* _ÜBUNGSTEXT_:
- - - - -

Auszeichnung als "Gerechte unter den Völkern" im Stadtmuseum Gleiwitz: Stanislaw Buchala nimmt sie entgegen, stellvertretend für seine Großeltern Stefania und Jan Buchala, früh an Tuberkulose gestorbene polnische Bauern, die, obwohl bitterarm, mitten im Krieg den ungefähr zehnjährigen Roman Polanski aufnehmen und in ihrem Haus, nach den Erinnerungen eher eine Hütte, verstecken – obwohl sie kaum die eigenen Kinder versorgen können, wie sich Polanski Jahrzehnte später erinnert, in seinem Schreiben an die israelische Holocaust-Gedenkstätte Yad Vashem, und obwohl unter deutscher Besatzung in Polen Todesstrafe gilt für den, der Juden hilft. In Gleiwitz erklärte der Regisseur jetzt:
"Ich habe zwei Mal den Ort in der Nähe von hier, zwischen Gleiwitz und Krakau, besucht. Er heißt Wysoka. Dort gab es nicht mehr das mit Stroh bedeckte Haus, in dem die Buchalas lebten. Und bis vor wenigen Monaten wusste ich nicht, dass es irgendwo in Polen noch den Enkel von Frau Buchala gibt, die ungewöhnlich edelmütig war, religiös, ganz anderer Religion, als der kleine Junge, den sie beschützte."

- - - - -

* _BEREITGESTELLTES MATERIAL_:
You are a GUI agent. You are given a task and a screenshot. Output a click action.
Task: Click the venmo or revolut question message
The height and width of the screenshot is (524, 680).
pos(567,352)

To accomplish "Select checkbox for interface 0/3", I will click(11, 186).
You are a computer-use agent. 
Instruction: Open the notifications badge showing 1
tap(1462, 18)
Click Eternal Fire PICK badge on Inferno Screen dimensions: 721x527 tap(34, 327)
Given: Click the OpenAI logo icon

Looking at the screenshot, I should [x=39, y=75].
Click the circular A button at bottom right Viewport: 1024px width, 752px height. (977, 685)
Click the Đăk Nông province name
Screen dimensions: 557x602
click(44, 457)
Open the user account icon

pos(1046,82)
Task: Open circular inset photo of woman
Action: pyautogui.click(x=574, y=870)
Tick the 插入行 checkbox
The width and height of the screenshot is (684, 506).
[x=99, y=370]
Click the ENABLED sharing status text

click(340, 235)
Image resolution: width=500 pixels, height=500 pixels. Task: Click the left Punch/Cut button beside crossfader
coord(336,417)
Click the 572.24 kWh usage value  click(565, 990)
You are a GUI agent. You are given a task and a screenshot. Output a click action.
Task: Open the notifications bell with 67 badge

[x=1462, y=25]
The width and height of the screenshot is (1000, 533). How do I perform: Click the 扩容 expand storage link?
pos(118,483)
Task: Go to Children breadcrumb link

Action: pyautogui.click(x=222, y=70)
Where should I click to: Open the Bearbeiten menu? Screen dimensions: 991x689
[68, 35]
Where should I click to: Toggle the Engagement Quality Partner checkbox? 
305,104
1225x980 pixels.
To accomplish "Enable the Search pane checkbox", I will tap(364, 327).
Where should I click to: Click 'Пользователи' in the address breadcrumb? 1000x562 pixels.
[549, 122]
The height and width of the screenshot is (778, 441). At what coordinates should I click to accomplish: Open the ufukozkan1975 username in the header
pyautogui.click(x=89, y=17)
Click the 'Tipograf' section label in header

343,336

- - - - -

* _ANHAND DER ANGABEN_:
**a)** In welchem Ort stand laut dem Übungstext über die Familie Buchala deren Haus?
**b)** Schreib den Übungstext über Roman Polanskis Retter nach seinem letzten Satz weiter.

* _ANTWORTEN JE AUFGABE_:
**a)** In Wysoka, zwischen Gleiwitz und Krakau.

**b)**
Bewegende Begegnung mit dem Enkel der Retter
Eingesperrt im Krakauer Ghetto, schneidet Polanskis Vater in einem unbewachten Moment ein Loch in den Zaun und schiebt den jungen Roman heraus. Der Junge kommt zunächst gegen Wertgegenstände bei Bekannten der Familie unter, die ihn weiterreichen, am Ende landet er bei den Buchalas, die nichts bekamen. Erst durch Arbeiten junger polnischer Dokumentarfilmer trifft Polanski ein Dreivierteljahrhundert später den Buchala-Enkel Stanislaw. Dokumentarfilmer Mateusz Kudla beschreibt die Szene so:
"Das war eine sehr bewegende Begegnung, umso mehr, als Herr Buchala in dem Moment Fotos herausholte, auf denen Stefania und Jan Buchala zu sehen waren. Herr Polanski sah zum ersten Mal nach 70 Jahren Menschen, die ihm das Leben gerettet hatten, und das hatte er nicht erwartet."
Oft halfen Ausgegrenzte den Verfolgten
Gut 7000 Polen sind als "Gerechte" in Yad Vashem verewigt. Keine Nation zählt so viele dieser Ehrentitel. Allerdings war Polen auch Epizentrum des Völkermords: Jeder zweite der sechs Millionen im Holocaust ermordeten Juden war zugleich polnischer Staatsbürger. Die polnische Holocaust-Forscherin Barbara Engelking stieß öfter auf Menschen wie die Buchalas: Gerade die Ärmsten halfen den Verfolgten.
"Wenn man die Provinz erforscht, stößt man auf ein Muster, dass Menschen den Juden helfen, die am Rande des Dorfes leben, am Wald, nicht gerade im Zentrum. Irgendwo abseits, nicht selten auch im sozialen Sinne. Die sogar im Streit mit dem Dorf stehen. Uneheliche Kinder oder Andersgläubige, die nicht recht passen. Und das kann man schon wieder damit erklären, dass es Menschen sind, die selbst wissen, wie sich Ausgrenzung anfühlt."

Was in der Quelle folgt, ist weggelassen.